§ **EXERCISE DIRECTIONS**
Only those lines in the data below from the line containing "373.044 (744, 711)" through the line containing "intercom@intercomconsultoria.com.br (245, 2549)", both included, should be restated word for word.
= = = = =
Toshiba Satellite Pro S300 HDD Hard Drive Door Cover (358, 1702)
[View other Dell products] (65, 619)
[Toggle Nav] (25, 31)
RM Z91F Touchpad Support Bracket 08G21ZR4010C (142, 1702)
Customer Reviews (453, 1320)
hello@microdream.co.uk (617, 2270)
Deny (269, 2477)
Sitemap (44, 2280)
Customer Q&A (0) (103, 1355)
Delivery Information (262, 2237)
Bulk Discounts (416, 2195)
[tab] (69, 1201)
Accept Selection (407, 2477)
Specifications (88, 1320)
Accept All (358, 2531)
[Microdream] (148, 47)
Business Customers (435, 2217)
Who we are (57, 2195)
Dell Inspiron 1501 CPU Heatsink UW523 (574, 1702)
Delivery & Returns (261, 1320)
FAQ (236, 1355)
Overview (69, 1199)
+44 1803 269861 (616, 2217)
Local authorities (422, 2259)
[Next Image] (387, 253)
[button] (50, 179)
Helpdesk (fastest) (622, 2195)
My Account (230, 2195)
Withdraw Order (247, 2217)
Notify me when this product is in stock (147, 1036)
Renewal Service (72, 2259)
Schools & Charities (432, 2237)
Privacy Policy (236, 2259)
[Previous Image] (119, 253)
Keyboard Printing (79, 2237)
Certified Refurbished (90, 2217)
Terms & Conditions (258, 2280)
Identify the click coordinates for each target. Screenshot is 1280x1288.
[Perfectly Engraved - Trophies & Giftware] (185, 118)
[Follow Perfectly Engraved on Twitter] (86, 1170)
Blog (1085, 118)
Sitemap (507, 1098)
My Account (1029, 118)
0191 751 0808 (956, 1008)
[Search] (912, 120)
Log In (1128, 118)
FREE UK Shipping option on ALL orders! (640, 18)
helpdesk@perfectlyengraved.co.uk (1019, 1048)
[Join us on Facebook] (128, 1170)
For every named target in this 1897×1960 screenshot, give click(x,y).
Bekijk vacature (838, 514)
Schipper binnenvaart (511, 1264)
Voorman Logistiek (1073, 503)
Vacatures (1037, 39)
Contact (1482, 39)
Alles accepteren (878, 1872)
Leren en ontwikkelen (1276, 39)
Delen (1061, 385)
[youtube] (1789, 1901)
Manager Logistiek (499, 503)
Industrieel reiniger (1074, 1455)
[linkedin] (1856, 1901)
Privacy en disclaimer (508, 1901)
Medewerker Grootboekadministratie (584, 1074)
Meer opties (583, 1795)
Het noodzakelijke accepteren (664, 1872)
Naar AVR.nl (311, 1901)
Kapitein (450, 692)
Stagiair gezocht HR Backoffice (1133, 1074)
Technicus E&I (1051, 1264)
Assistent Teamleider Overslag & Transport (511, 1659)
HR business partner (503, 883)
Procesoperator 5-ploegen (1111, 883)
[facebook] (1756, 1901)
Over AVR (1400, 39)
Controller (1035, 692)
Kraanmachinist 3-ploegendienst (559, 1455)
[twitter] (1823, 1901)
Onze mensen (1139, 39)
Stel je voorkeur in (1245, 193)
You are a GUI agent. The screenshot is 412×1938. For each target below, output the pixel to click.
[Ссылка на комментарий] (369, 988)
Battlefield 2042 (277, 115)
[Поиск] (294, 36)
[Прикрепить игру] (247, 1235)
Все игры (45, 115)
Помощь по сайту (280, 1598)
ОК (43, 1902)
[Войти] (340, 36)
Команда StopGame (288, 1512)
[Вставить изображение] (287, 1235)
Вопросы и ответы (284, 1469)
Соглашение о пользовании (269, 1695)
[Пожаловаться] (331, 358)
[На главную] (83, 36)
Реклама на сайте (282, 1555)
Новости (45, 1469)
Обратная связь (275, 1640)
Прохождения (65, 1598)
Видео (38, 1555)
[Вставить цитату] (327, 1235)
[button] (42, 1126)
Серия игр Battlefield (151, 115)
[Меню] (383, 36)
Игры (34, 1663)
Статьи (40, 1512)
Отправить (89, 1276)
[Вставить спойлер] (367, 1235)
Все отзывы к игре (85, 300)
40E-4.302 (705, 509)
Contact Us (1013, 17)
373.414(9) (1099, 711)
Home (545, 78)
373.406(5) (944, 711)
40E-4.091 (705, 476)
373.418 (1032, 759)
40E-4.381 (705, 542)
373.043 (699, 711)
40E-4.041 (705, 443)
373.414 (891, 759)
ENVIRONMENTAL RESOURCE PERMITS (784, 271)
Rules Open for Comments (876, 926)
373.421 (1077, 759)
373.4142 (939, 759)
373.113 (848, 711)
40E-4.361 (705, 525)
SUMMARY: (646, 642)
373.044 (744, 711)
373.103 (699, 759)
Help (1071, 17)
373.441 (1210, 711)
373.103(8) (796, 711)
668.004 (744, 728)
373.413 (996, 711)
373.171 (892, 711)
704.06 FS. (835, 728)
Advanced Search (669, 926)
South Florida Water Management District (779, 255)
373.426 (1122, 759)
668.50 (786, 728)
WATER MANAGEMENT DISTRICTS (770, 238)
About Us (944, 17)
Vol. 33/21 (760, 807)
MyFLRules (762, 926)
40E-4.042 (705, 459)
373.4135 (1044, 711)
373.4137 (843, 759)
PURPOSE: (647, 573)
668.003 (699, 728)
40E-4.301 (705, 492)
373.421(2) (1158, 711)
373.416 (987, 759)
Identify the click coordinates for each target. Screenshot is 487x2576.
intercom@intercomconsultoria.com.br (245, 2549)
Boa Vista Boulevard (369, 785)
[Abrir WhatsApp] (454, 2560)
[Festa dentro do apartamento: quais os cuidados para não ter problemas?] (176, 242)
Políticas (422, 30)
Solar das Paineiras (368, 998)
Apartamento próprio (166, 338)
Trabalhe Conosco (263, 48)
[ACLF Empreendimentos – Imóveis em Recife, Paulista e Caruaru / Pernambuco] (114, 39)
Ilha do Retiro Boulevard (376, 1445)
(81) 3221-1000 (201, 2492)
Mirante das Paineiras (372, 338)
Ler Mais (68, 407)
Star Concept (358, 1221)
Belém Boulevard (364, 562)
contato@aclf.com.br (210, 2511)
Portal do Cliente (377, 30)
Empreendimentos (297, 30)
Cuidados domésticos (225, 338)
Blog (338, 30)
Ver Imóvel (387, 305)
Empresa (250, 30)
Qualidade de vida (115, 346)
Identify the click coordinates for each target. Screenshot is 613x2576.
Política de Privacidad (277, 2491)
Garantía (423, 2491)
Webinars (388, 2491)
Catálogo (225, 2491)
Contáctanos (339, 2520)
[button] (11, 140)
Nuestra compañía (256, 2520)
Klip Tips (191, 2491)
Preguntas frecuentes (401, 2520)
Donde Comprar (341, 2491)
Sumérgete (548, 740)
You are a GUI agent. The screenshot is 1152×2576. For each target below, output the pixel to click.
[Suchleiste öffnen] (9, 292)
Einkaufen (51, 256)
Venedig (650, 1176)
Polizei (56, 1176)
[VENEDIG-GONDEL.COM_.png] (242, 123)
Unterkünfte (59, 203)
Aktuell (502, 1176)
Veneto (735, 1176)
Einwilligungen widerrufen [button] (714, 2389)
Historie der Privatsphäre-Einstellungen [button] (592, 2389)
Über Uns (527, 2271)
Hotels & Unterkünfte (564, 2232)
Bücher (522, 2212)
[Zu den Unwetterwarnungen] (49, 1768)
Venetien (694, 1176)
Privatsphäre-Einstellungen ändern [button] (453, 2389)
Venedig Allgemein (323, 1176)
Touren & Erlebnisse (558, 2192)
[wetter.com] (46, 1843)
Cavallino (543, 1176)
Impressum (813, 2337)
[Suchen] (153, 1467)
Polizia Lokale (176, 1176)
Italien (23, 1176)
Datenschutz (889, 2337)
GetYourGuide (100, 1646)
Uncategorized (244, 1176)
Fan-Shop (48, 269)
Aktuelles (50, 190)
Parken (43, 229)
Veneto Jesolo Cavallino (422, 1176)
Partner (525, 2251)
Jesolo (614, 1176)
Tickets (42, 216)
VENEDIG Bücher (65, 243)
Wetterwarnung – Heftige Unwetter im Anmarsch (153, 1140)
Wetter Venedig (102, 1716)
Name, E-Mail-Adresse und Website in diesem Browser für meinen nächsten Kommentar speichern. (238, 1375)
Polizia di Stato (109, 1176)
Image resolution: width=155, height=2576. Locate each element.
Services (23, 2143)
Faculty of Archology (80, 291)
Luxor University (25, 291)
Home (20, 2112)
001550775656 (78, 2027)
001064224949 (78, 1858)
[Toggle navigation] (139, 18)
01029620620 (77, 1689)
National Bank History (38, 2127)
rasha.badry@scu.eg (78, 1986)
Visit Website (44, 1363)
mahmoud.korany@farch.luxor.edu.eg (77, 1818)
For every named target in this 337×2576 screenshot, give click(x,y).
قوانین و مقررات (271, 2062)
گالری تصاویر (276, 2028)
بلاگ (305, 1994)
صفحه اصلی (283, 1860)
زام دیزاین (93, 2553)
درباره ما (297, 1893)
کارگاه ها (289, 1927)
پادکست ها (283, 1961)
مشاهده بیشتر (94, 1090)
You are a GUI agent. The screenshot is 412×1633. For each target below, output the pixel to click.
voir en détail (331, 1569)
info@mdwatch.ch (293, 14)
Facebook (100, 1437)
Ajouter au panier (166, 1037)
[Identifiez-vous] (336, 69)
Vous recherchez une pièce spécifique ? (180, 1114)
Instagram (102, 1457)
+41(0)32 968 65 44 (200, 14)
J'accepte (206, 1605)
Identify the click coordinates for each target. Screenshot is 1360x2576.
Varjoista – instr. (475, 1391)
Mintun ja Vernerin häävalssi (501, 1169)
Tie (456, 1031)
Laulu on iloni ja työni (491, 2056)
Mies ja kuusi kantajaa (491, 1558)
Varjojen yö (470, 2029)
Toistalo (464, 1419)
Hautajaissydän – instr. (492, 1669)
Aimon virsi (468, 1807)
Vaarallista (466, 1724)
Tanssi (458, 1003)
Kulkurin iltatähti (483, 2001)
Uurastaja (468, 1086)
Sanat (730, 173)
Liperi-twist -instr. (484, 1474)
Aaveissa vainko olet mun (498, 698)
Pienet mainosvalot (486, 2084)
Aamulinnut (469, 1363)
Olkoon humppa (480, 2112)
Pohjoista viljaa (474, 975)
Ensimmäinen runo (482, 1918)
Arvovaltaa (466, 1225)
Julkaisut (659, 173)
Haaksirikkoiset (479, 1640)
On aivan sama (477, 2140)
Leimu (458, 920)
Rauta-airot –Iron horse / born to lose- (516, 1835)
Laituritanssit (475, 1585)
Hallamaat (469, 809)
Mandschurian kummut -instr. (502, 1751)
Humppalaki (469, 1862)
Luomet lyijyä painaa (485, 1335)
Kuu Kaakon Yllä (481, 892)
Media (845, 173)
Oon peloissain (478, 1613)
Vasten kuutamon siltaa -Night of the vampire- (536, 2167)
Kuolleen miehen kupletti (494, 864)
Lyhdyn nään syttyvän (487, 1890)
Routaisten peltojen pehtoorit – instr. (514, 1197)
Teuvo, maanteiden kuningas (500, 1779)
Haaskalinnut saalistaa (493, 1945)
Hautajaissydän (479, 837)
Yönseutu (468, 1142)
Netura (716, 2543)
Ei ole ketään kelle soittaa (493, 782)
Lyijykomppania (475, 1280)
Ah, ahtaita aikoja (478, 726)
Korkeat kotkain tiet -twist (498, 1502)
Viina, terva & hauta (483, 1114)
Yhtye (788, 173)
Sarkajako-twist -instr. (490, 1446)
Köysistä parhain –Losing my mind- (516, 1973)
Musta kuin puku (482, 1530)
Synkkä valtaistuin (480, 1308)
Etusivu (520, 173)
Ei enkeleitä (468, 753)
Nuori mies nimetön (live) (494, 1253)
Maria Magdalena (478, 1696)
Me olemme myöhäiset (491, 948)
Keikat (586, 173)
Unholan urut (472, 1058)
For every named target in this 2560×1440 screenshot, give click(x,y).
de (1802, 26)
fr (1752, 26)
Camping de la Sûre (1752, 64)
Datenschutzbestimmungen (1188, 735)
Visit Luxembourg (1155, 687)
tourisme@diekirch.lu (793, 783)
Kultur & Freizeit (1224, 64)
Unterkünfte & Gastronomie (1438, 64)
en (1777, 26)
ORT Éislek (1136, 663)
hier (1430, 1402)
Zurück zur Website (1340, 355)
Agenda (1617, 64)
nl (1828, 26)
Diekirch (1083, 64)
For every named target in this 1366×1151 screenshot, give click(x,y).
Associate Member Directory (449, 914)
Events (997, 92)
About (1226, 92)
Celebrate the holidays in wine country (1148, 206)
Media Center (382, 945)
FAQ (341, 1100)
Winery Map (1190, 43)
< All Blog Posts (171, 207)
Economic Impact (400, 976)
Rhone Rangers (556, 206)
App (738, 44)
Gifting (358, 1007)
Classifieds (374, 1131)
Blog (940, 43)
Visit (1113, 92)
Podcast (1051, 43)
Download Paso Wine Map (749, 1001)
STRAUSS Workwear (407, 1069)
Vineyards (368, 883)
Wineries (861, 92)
= = = = =
§ **ANSWER SECTION**
373.044 (744, 711)
373.103 (699, 759)
Help (1071, 17)
373.441 (1210, 711)
373.103(8) (796, 711)
668.004 (744, 728)
373.413 (996, 711)
373.171 (892, 711)
704.06 FS. (835, 728)
Advanced Search (669, 926)
South Florida Water Management District (779, 255)
373.426 (1122, 759)
668.50 (786, 728)
WATER MANAGEMENT DISTRICTS (770, 238)
About Us (944, 17)
Vol. 33/21 (760, 807)
MyFLRules (762, 926)
40E-4.042 (705, 459)
373.4135 (1044, 711)
373.4137 (843, 759)
PURPOSE: (647, 573)
668.003 (699, 728)
40E-4.301 (705, 492)
373.421(2) (1158, 711)
373.416 (987, 759)
Identify the click coordinates for each target. Screenshot is 487x2576.
intercom@intercomconsultoria.com.br (245, 2549)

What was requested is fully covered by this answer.